Enterprises Vulnerable To Y2K Hacks

By RUTRELL YASIN

Companies racing to meet Y2K deadlines may unwittingly be exposing their networks to hackers.

The changeover to the year 2000 presents an opportune time for computer hackers and writers of malicious code to launch attacks on enterprise networks that could be mistaken for Y2K glitches, according to security experts.

Meanwhile, the discovery of trap doors embedded in Y2K software, along with the rise of Y2K viruses, have heightened IT manager awareness of the need to safeguard networks from millennium attacks.

"Many companies are making sure that they are Y2K-compliant, but that doesn't mean the systems are secure," said Ernst and Young analyst Thomas Klevinsky, a member of the consultancy's penetration testing services.

In some cases companies that aren't yet Y2K-compliant are farming out programming work to contractors without completing a thorough background check, security experts noted. This is very risky, increasing the likelihood that trap doors can be installed on systems, thus enabling intruders to gain unauthorized access.

In fact, some companies have already uncovered attempts to sabotage systems.

Mark Gembicki, president of WarRoom Research, a security consultancy, said a few of his clients have found malicious code embedded in programs sent out for Y2K remediation that are associated with the years 2013 and 2017.

Essentially, the traps "open up a portal for organizations to see more proprietary information" once installed on systems, Gembicki said.

However, it is not yet clear whether the Year 2000 is an entry point, giving an intruder access for 13 years, or whether systems would be exposed in the year 2013, Gembicki added. "It may be a fluke, but it should be enough to make people paranoid," he said.

Ken Barksdale, program manager for Bell Atlantic's disaster recovery services, agreed. As Y2K project leader working for a Wall Street firm three years ago, he discovered traps in code that was farmed out to overseas contractors. The embedded code was set to cause systems to crash in 2015, he said.

Now, "people are still finding bugs [that would let intruders] get into applications without passwords," he said. Barksdale would not name companies that have discovered such traps. However, he advised companies to hire computer emergency response teams (CERTS) to test Y2K programs for trap doors.

IT managers also are increasingly concerned about back door programs that can be transmitted through e-mail or downloaded as executables from Web sites.

"A lot of these malicious code writers are going to take advantage of the Y2K situation, so the best thing to do is not get complacent," said Danny Slagle, computer support specialist at Breed Technology, a supplier of safety parts for automobiles.

That means continually updating antivirus software and security patches from the leading vendors, users said.

"The first step is to make sure you're totally up to snuff with all Y2K fixes from vendors," said Jim Constantine, manager of network services at Reed Technology, an electronic publisher. "Then you need to make sure you have the very latest in antivirus protection on all systems and servers."
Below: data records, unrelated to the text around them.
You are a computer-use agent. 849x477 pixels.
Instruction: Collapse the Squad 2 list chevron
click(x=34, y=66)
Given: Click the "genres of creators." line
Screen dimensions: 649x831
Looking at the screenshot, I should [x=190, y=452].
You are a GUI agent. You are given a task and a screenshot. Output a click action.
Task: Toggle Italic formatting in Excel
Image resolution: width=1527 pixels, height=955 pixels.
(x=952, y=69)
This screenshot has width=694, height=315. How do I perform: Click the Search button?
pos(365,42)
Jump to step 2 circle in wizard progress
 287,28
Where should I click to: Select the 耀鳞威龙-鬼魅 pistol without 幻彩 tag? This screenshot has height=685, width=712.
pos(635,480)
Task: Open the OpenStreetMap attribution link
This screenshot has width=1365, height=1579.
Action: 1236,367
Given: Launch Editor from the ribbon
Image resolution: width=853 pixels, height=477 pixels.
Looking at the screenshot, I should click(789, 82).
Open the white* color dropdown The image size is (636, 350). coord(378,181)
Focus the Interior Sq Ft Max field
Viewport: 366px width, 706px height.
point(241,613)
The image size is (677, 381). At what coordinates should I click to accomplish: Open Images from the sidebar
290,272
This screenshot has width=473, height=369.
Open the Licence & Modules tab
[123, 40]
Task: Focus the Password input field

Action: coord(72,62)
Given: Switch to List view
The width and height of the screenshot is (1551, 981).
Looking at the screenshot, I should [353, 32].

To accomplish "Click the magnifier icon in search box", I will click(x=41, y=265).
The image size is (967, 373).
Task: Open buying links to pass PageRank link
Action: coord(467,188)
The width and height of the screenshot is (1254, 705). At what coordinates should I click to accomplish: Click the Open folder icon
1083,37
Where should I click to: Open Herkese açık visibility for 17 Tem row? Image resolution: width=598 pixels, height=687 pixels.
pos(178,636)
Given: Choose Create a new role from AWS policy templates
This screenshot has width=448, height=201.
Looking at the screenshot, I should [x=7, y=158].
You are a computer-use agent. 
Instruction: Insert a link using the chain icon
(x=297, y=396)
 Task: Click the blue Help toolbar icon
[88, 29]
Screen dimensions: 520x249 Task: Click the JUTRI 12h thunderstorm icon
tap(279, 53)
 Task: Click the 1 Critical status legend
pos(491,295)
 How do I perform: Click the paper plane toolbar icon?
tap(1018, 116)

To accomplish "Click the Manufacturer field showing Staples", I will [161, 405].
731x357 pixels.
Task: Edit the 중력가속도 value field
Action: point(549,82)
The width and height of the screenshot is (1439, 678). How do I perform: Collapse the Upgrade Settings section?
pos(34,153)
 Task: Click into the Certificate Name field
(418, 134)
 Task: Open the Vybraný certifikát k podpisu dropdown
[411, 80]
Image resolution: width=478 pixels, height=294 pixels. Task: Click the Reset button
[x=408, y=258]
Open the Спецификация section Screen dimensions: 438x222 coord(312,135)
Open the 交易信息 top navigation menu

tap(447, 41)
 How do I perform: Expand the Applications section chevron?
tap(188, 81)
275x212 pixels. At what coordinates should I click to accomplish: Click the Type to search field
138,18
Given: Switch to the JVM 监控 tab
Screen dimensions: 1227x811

The company is now completing a document that will detail safe e-mail practices to make users more aware of Y2K-related viruses such as the FIX2K worm dispatched last week, Constantine said.

The worm tricks users with a claim that its attachment is a Y2K fix. The message subject line reads, "Internet Problem year 2000." When launched, the worm copies some files into the Windows system directory, then displays the message, "Your Internet Connection is already Y2K, you don't need to upgrade it." When the system is rebooted, every outbound e-mail is followed by another message with the worm attached.

"We're hoping the safe e-mail practices document will protect against this," Constantine said. He is telling users to be suspicious of e-mail attachments, even if they are coming from an administrator. Users are now directed to verify that an administrator actually sent the e-mail.

To help businesses fortify their antivirus defenses, Network Associates last week unfolded its Y2K virus security initiative. The company's Millennium Support Program provides 24 x 7 access to more than 300 skilled engineers leading up to and beyond Jan. 1, 2000. NAI is also issuing updates to its ViruLogic scanning technology to speed the discovery of Y2K viruses.

"Many companies believe they are set for Y2K but want direct access to support and research," said Sal Viveros, NAI's product marketing manger for antivirus.

The company's AVERT research team has detected more than 90 Remote Access Trojans (RATs) such as Back Orifice 2000. Hackers are sending e-mail with RATs attached, "so it blurs the line between antivirus and intrusion detection," Viveros said.

As a result, intrusion detection and auditing will also play a big role in ferreting out intruders who may be hiding behind Y2K confusion.

The Internet is ripe with hacking tools that can be downloaded, said Breed's Slagle.

"There are those that will cause systems to malfunction by just pinging the server until it's overloaded or by exploiting certain known bugs. People not keeping up on patches may be susceptible to those types of attacks," Slagle said.

Sniffers that can monitor the network for these hacking tools will be crucial during the millennium change, as will auditing tools such as Blue Lance's LT Auditor, which detects suspicious activity in NetWare and NT systems, security experts noted.